Nam Wayne – Nam Wayne (Album Premiere)

Listen to Nam Wayne's self-titled debut album in full a week ahead of release

Feature by Music Team | 02 Feb 2017

Nam Wayne is a Philadelphia tape-rocker and reverb junkie of Scottish Vietnamese ancestry. Wayne began writing his self-titled debut album back in 2005, intending to give it a rough charm by finishing the entire thing in one week. But a number of factors – including tape equipment failures, a drummer’s coma and convalescence, the economic downturn, the recent vinyl manufacturing bottleneck, and Wayne’s meticulousness – delayed its completion by twelve years until now. As it turns out, the delay is just long enough for Decade of Darkness, the album’s resident Bush-era protest song, to become a period piece that is ominously relevant once again.

As a result of the lag the album traces the changing times. Falling on the Waves captures the moment when it became clear that public phones were obsolete, Feelin’ Fine is a post-market-crash survival song from when Wayne was scraping by serving hors d'oeuvres to Donald Trump and Arianna Huffington amid the inescapable strains of corporate pop music.

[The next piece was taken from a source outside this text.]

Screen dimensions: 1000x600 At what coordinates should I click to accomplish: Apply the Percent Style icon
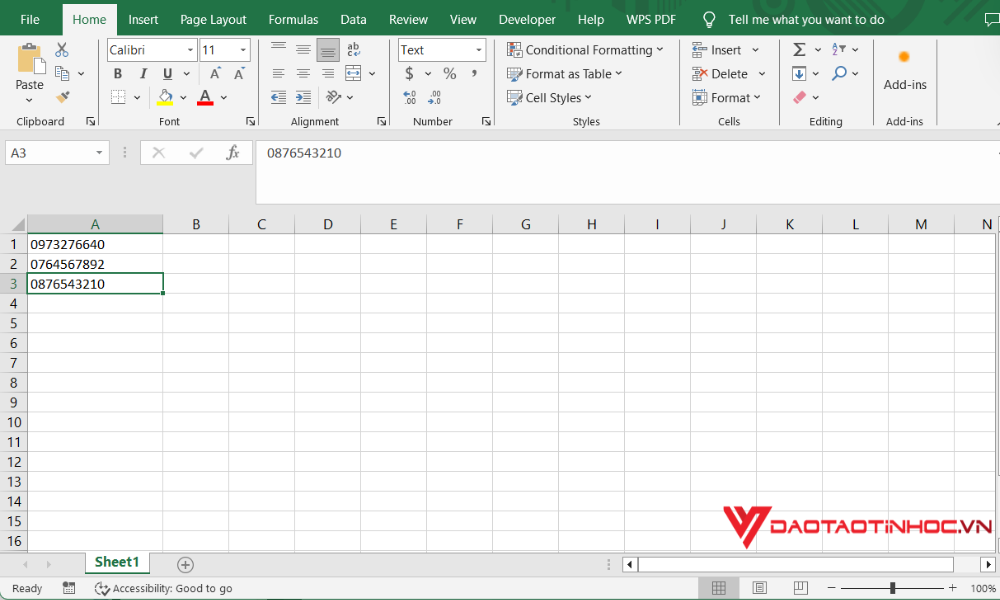[x=448, y=73]
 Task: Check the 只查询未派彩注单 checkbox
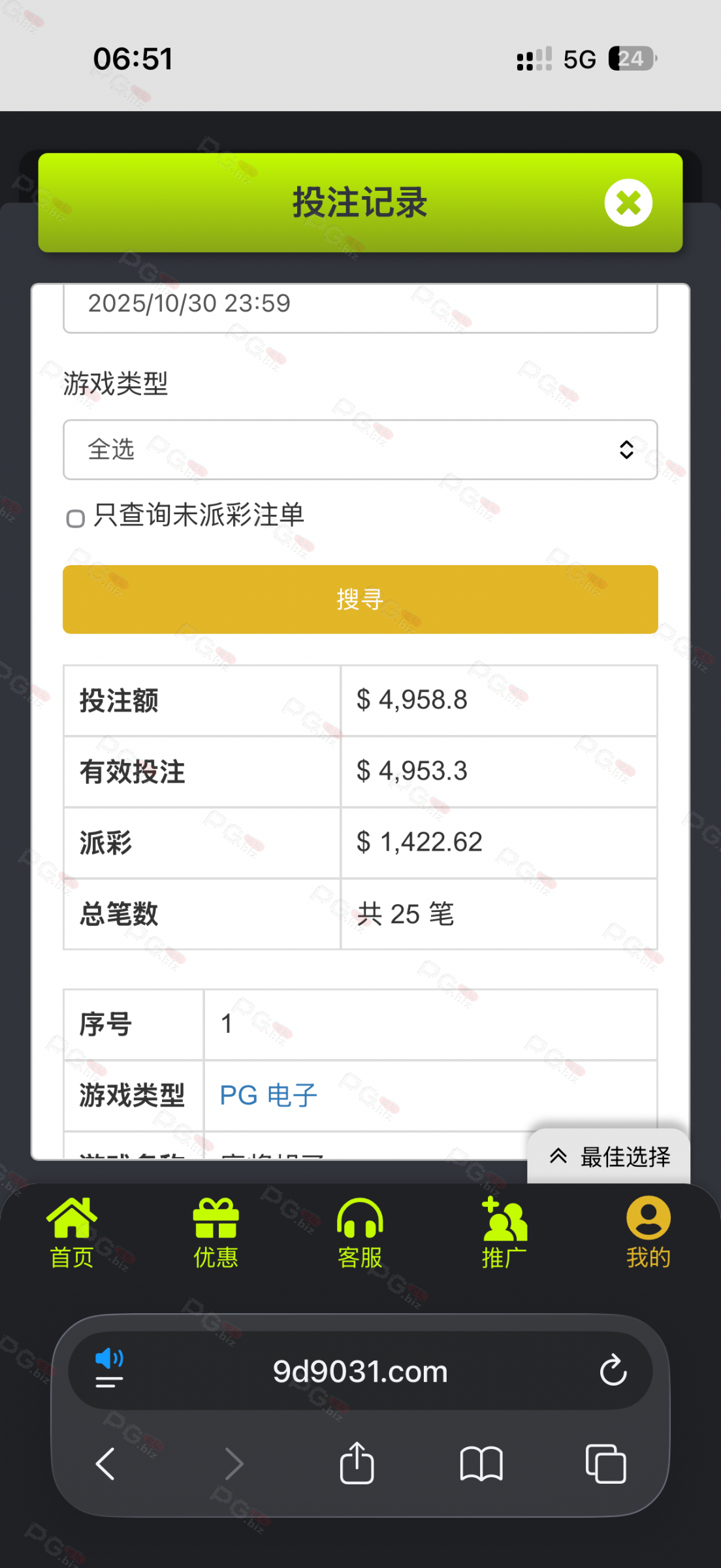click(76, 519)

Eighth Grade Enchantress, which features a medieval crumhorn sampled on a Casio SK-1, was inspired by a young prodigy who became a lifelong friend.

Wayne constructed the recordings like musical versions of Star Wars props, composing the lyrics carefully, deliberately, but then figuratively slopping them with dirt and partially obscuring them with shadows and motion-blur. He did much of the recording in altered states but edited the performances with surgical sobriety. The drums were recorded on two inch tape but everything else was recorded on multitrack cassette, for a haloed, disintegrating feel.

“I want you to hate this record and then love it,” Wayne tells The Skinny. “I want you to badmouth it to all your friends and then suddenly realise months later that there's an empty space in the universe in the exact shape of this music. I want you to have to take sides against your own better judgement and your opinions about the world in order to embrace something more expansive and problematic. My goal was to make a record with teeth, something free spirited in a real and committed sense. That's what I think rock music is about.”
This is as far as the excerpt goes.